ASSIGNMENT
The answer must be every line from the entries below that contains "will".

INFORMATION GIVEN

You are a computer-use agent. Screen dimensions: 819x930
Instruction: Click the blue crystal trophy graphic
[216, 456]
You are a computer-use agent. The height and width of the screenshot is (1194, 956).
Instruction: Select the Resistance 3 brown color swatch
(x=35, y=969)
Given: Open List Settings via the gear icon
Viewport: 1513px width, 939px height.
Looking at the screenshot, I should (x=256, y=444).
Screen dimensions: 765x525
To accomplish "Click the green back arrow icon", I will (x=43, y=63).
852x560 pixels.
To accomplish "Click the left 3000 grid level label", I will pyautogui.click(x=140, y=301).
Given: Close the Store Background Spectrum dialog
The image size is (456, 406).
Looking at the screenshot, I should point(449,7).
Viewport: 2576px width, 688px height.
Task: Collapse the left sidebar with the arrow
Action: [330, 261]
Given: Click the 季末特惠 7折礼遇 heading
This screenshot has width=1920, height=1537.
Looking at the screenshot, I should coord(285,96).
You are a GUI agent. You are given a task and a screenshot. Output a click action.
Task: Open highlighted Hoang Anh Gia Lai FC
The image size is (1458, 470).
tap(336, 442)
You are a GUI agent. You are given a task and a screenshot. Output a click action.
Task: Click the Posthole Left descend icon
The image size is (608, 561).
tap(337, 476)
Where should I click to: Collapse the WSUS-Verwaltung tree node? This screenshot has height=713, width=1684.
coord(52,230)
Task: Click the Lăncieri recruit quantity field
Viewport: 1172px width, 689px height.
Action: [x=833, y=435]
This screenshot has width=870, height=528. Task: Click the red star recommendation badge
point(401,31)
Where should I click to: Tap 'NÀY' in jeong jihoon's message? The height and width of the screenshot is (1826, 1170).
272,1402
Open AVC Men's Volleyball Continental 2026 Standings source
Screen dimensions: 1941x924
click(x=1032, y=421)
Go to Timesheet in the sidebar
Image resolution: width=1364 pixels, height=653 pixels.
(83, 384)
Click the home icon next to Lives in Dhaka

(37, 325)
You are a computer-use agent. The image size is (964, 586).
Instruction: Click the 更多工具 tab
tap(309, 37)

RESPONSE
To accomplish "Click the green back arrow icon", I will (x=43, y=63).
To accomplish "Click the left 3000 grid level label", I will pyautogui.click(x=140, y=301).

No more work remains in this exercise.